Breathing Again
It’s sunny. The sun. I've missed since last fall,
and I feel hopeful. I’m setting out to find the post office that is supposed to
be a few miles away from my apartment. No one tells you this, but moving to
another state is kind of like going on vacation. You constantly rely on a
fritzy GPS to get you to and from your everyday needs. The traffic around you
is full of tired people who know exactly where they’re trying to go and they
can’t understand why the little red car in front of them won’t speed up. The
air smells weird. The geography is even different.
When I drove out to Ohio, the cradle of the
Appalachian Mountains opened up into knitted green fields and red barns.
Americana. My mother could make an entire room décor from the landmarks that I
passed by without much thought. My mother had a congestive heart failure
yesterday.
Right. The post office. I pull out of our parking
lot and onto the road in front of me. The air conditioner blows cold at my face
as the sun browns my bare arms. Driving seems really simply in theory, but when
you’re in the middle of suburbia with a GPS that has just popped out of its
carousel and into your lap, and thirty other cars trying to do the “go” thing
at the same time, things get a little hectic.
I round a wide bend and squinting ahead, I can see
the post office. Home sweet USPS. I turn onto the side street, where I assume
the entrance is, to see “Do Not Enter”. Well, shit. There’s an orange Jeep in
front of me, and I hope that they know where they’re going.
They do. It’s just not where I want to go. The city
around me sprawls in a lazy way, long bouts of highway between sporadic up
sprouts of MIDAS and Sunoco’s. I pull off and relocate the post office. What
they don’t tell you in driver’s education is that each city has a different way
of laying out their streets. Things aren't super different but in one city
where you’ll never see someone pull a U-turn, the next you’ll see it be a popular way of cross over to the other side of the street.
After re-navigation and reconsidering my attitude, I
arrive at the post office. I step inside, and I’m grateful to have found the
building. After the drive, the line doesn't seem so bad. I’m waiting to pick up
my dress for graduation.
Graduation. Is still hasn't really hit me yet. The
idea that I’m an adult now. Now what? I guess I’ll keep breathing until I
figure it out. In the meantime, I work on shutting off the reminders in my
brain that I have homework due or that I need to get ready to drive the four
hours back to school. I don’t need to do either thing.
Graduation.
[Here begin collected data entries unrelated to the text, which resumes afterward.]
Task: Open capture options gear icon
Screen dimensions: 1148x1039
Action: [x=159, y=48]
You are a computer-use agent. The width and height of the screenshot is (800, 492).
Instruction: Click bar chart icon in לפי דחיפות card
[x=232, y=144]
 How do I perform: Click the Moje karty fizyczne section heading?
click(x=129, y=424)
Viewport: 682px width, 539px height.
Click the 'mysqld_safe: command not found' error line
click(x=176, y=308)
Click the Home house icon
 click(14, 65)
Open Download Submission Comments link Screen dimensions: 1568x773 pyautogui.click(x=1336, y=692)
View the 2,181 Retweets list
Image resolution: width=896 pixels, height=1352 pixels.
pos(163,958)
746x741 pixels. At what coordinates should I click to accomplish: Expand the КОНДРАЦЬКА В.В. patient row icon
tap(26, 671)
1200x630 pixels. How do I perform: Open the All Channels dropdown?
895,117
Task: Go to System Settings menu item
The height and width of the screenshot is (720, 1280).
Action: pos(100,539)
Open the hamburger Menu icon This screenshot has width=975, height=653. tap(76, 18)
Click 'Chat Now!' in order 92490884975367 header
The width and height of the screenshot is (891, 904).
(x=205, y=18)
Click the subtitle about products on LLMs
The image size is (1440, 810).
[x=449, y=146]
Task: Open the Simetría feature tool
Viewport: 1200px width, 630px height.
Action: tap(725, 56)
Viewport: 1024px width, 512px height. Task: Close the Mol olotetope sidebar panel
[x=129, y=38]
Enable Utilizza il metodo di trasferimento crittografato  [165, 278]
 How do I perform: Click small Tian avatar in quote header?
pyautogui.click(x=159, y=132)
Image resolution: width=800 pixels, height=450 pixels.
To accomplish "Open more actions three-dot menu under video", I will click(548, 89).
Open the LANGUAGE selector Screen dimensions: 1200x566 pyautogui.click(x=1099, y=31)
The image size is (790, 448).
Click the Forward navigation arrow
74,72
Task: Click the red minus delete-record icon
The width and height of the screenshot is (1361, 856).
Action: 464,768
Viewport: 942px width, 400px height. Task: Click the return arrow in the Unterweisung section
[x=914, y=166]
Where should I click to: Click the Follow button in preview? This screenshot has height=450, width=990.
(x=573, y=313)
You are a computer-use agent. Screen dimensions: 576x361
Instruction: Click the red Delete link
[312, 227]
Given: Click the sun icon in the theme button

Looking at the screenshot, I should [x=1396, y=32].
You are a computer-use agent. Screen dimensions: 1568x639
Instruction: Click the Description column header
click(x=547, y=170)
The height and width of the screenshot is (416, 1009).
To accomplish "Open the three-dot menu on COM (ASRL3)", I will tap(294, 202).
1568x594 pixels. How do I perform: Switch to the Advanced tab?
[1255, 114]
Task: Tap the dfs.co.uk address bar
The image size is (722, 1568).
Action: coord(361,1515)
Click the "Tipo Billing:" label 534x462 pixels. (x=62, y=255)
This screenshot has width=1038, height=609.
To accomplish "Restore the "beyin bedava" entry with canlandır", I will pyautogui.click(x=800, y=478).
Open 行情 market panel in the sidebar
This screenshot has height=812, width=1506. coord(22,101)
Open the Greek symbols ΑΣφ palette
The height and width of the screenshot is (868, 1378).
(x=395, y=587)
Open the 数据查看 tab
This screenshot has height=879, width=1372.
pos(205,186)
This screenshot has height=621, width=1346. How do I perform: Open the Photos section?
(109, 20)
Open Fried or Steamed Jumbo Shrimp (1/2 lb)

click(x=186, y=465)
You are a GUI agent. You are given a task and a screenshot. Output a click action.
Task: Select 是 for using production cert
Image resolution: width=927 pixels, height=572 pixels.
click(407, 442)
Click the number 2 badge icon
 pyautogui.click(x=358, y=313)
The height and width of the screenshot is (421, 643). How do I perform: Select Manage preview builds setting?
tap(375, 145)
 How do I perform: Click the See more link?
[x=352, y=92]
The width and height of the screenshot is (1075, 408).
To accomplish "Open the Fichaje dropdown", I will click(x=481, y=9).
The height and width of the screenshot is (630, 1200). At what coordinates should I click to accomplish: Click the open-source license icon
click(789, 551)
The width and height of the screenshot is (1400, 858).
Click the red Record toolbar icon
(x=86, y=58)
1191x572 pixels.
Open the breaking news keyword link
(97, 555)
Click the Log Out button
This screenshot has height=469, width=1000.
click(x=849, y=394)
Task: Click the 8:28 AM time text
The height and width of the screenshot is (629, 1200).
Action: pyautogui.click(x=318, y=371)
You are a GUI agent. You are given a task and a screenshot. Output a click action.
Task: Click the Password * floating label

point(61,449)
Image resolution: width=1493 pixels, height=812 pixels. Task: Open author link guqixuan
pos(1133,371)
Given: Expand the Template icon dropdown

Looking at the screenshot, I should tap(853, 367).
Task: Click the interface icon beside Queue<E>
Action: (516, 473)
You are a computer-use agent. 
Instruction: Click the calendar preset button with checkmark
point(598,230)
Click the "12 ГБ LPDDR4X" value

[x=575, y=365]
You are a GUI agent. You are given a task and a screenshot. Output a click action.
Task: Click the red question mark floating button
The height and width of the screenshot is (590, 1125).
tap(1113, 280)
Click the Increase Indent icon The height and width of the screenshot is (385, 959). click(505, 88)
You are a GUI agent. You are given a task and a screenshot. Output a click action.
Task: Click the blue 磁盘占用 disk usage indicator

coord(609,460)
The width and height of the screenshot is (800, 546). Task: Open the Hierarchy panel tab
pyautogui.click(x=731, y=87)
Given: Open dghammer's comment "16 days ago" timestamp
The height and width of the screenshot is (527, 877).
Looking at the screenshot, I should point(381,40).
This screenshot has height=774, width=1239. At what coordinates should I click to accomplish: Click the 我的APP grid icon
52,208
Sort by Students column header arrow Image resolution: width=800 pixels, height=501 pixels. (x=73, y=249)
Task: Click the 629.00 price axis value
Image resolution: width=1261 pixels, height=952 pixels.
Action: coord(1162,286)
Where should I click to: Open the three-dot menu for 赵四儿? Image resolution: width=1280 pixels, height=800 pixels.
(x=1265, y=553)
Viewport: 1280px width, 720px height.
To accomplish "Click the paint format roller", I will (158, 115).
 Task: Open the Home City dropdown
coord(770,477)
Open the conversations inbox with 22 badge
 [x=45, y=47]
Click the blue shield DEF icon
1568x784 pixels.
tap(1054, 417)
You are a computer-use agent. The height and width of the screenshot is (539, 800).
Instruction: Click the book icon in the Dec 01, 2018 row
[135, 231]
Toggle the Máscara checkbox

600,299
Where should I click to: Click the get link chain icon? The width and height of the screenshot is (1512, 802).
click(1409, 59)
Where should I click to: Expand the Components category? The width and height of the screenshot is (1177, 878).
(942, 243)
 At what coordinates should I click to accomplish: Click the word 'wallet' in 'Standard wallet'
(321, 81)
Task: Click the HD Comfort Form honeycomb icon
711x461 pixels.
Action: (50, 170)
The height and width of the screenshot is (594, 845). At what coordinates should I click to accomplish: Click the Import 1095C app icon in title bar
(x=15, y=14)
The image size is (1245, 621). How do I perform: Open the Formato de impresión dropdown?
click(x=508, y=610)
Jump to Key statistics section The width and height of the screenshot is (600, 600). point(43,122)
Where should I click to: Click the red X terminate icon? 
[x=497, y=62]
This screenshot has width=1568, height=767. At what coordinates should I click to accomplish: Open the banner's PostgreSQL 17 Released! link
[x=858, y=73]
The dress.
“Do you think
she’ll be able to come to graduation?”
“It’s not
looking too good. We’ll see what the doctor’s say. She had a congestive heart
failure and she’s still weak.”
“Okay. If not,
she can always watch from the live stream on her iPad.”
The postmaster calls for the next person; I move
forward and give him my pink slip, and he gives me my package. I walk out to my
car and consider the fact that there’s a Cracker Barrel another street over.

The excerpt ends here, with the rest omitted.